MBAs Finally Meeting Employer Expectations for Leadership Skills

By Tim Dhoul

Updated August 13, 2014 Updated August 13, 2014

As well as looking at remuneration and demand, the annual QS Jobs & Salary Trends Report looks at qualities that employers look for when it comes to MBA recruitment. This includes their satisfaction with key skills attained by students during their degrees.

Leadership skills have been earmarked as below the ideal expected from employers ever since QS research began in 1990. However, this year’s report shows that MBA graduates are meeting these expectations for the first time. Many business schools have been seeking to instill a stronger focus on leadership skills in their MBA programs; clearly it is paying dividends.

Leadership skills meeting employer expectationsHowever, other soft skills – such as communication, interpersonal and strategic thinking – could still be improved upon according to this year’s survey. A majority of employers, the survey reveals, place a greater value on these skills than on traditional hard MBA skills, so this presents a distinct challenge. Candidates have an awareness of this it seems, however, with the lead held by ‘leadership’ and ‘strategy’ as respondents’ preferred MBA specializations growing this year. 

Another quality that employers feel may be lacking is entrepreneurial skills, as companies across the world increasingly recognize the value of innovation to business.    

In terms of the MBA job roles on offer, strategic planning and non-advisory finance positions have both risen substantially in 2013/13 to become the most popular MBA functions alongside general management.

Value of international experience upheld

As was the case last year, international experience is highly sought-after by MBA employers, with two-thirds of respondents again looking for international study experience in their hires.  

Many companies continued to report finding that candidates with international experience out-perform those without, stressing the importance of intercultural communication skills to businesses with designs on global expansion. 

Value of international experience in academic background

Qualities that employers look for in terms of experience 

For the sixth year in succession, there has been a drop in employer demand for MBAs with under three years’ experience, and especially for MBAs with less than one year of work experience.

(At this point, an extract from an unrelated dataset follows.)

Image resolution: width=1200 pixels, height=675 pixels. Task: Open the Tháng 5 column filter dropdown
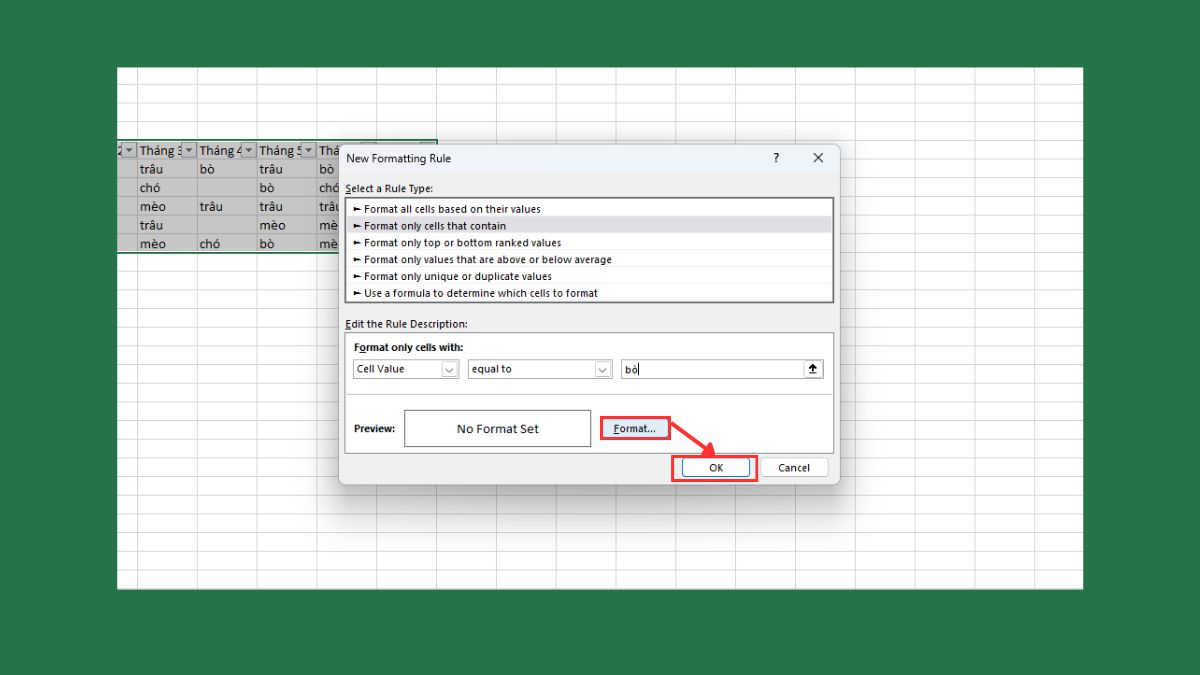pos(309,149)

This is especially true of Western Europe and Latin America, but is not quite so pronounced in Asia-Pacific, where less emphasis is placed on experience.

Globally, employers are mostly targeting those with three to five years’ experience. Add to this the percentage looking for candidates with five to eight years’ experience, and 65% of MBA employer demand worldwide is accounted for.

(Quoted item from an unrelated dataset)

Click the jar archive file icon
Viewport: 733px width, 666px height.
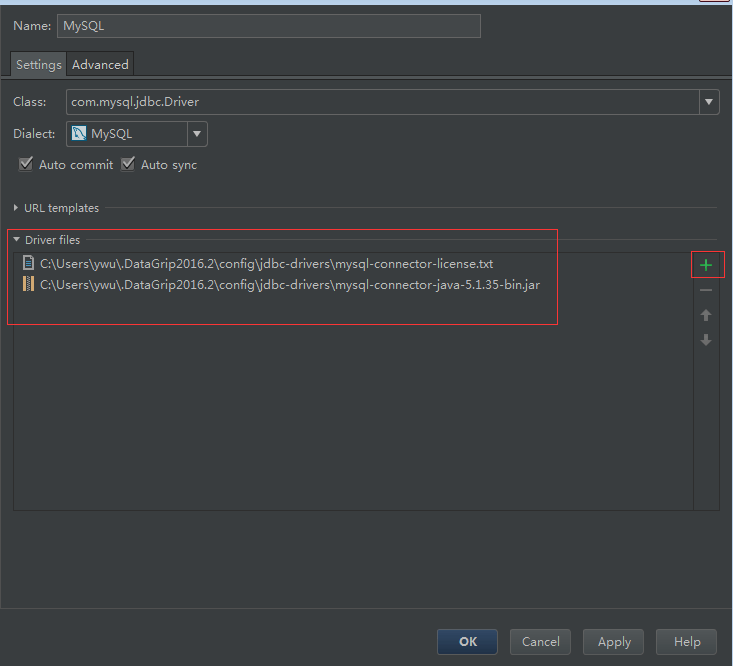[29, 284]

When citing reasons for this emphasis on a higher level of experience, employers frequently emphasize the need for ‘hands-on experience’ and harbor concerns about the maturity of lesser experienced MBAs.

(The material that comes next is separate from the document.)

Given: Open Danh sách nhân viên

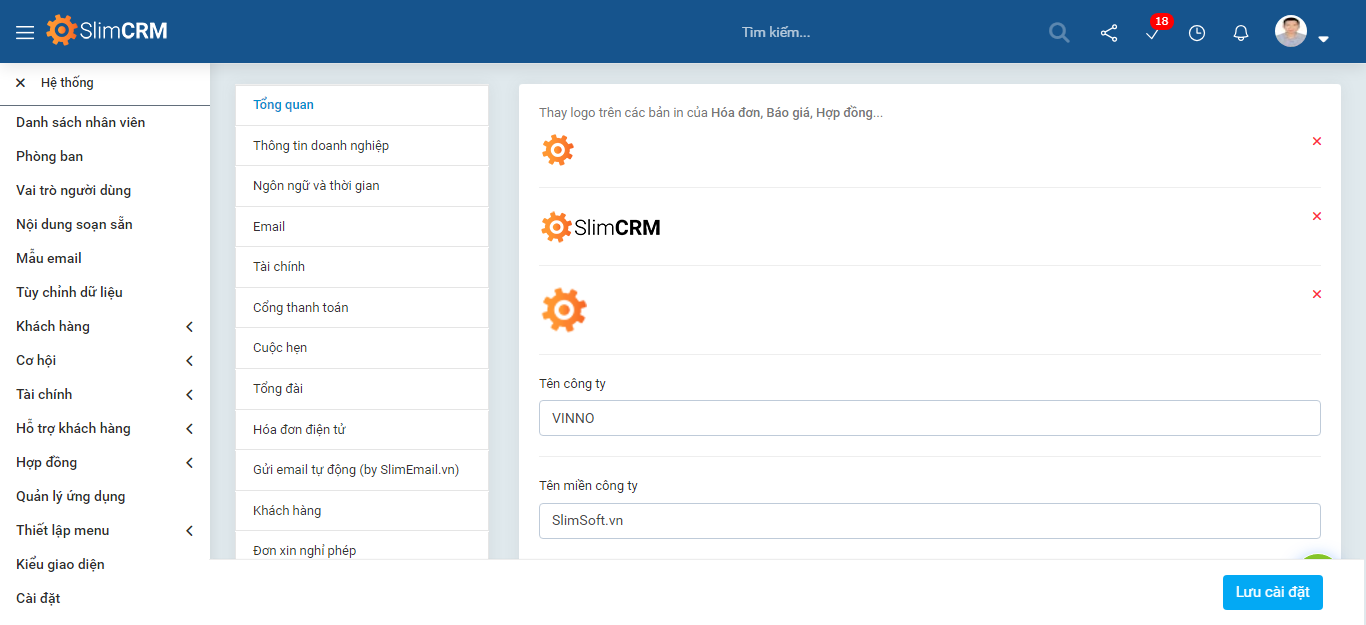Looking at the screenshot, I should click(x=80, y=122).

Increasingly international MBA recruitment policies

Another general trend among employers worldwide in 2013 is that they are increasingly adopting a more international MBA recruitment policy in order to secure the right talent. This sees a higher proportion of respondents recruiting on a pan-regional or even global basis, rather than on a purely domestic basis.

This is particularly pronounced in the US & Canada, where 32% of employers are now looking internationally for their hires as opposed to 23% this time last year. Although Western European companies are decidedly less global (the figures stands at 22% this year), a greater proportion are widening their scope across the entirety of Europe – 29% as compared to 19% last year.

Of course, a vast majority of employers will still hire domestically in addition to any international MBA hiring policies in place. In this respect, Latin America holds the most locally focused employers, with 99% targeting domestic and local MBAs, while 90% Asian employers do so.

In summary, while it is certainly positive to see that leadership skills are finally meeting employer expectations, in terms of the qualities employers look for, further improvements in other soft skills as well as greater levels of entrepreneurial ability are being sought, as well as international experience and more years spent in the workforce. Whether these improvements in soft skills will come from changes in MBA curricula or from the candidates themselves remains to be seen.